Requirement -
With no line left out, restate the data word for word.

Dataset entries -
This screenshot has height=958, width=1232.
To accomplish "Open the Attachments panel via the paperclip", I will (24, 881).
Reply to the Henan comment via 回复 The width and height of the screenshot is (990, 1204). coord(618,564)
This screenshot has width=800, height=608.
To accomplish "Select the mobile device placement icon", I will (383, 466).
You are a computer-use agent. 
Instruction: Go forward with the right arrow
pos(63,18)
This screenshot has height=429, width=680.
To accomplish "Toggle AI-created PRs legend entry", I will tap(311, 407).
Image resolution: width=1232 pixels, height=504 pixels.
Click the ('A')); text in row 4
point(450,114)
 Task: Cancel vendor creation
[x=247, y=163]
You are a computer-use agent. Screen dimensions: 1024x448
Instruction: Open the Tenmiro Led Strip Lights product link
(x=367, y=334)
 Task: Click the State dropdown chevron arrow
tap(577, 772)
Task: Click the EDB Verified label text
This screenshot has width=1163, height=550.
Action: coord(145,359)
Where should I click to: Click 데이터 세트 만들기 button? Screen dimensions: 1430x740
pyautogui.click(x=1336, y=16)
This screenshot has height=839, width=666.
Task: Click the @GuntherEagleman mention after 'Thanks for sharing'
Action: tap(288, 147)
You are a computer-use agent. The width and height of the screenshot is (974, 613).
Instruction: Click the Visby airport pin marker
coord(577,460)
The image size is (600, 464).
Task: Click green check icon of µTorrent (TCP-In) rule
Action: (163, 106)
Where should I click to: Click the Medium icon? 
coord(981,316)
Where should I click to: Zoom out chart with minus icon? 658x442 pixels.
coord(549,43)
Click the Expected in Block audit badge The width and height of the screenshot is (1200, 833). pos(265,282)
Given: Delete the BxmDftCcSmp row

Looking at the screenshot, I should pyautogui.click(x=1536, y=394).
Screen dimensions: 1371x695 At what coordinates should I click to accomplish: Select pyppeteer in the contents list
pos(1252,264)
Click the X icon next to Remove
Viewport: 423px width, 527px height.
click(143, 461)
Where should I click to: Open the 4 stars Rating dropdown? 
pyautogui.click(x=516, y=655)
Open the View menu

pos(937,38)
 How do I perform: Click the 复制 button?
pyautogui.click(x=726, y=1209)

Result -
This screenshot has height=958, width=1232.
To accomplish "Open the Attachments panel via the paperclip", I will (24, 881).
Reply to the Henan comment via 回复 The width and height of the screenshot is (990, 1204). coord(618,564)
This screenshot has width=800, height=608.
To accomplish "Select the mobile device placement icon", I will (383, 466).
You are a computer-use agent. 
Instruction: Go forward with the right arrow
pos(63,18)
This screenshot has height=429, width=680.
To accomplish "Toggle AI-created PRs legend entry", I will tap(311, 407).
Image resolution: width=1232 pixels, height=504 pixels.
Click the ('A')); text in row 4
point(450,114)
 Task: Cancel vendor creation
[x=247, y=163]
You are a computer-use agent. Screen dimensions: 1024x448
Instruction: Open the Tenmiro Led Strip Lights product link
(x=367, y=334)
 Task: Click the State dropdown chevron arrow
tap(577, 772)
Task: Click the EDB Verified label text
This screenshot has width=1163, height=550.
Action: coord(145,359)
Where should I click to: Click 데이터 세트 만들기 button? Screen dimensions: 1430x740
pyautogui.click(x=1336, y=16)
This screenshot has height=839, width=666.
Task: Click the @GuntherEagleman mention after 'Thanks for sharing'
Action: tap(288, 147)
You are a computer-use agent. The width and height of the screenshot is (974, 613).
Instruction: Click the Visby airport pin marker
coord(577,460)
The image size is (600, 464).
Task: Click green check icon of µTorrent (TCP-In) rule
Action: (163, 106)
Where should I click to: Click the Medium icon? 
coord(981,316)
Where should I click to: Zoom out chart with minus icon? 658x442 pixels.
coord(549,43)
Click the Expected in Block audit badge The width and height of the screenshot is (1200, 833). pos(265,282)
Given: Delete the BxmDftCcSmp row

Looking at the screenshot, I should pyautogui.click(x=1536, y=394).
Screen dimensions: 1371x695 At what coordinates should I click to accomplish: Select pyppeteer in the contents list
pos(1252,264)
Click the X icon next to Remove
Viewport: 423px width, 527px height.
click(143, 461)
Where should I click to: Open the 4 stars Rating dropdown? 
pyautogui.click(x=516, y=655)
Open the View menu

pos(937,38)
 How do I perform: Click the 复制 button?
pyautogui.click(x=726, y=1209)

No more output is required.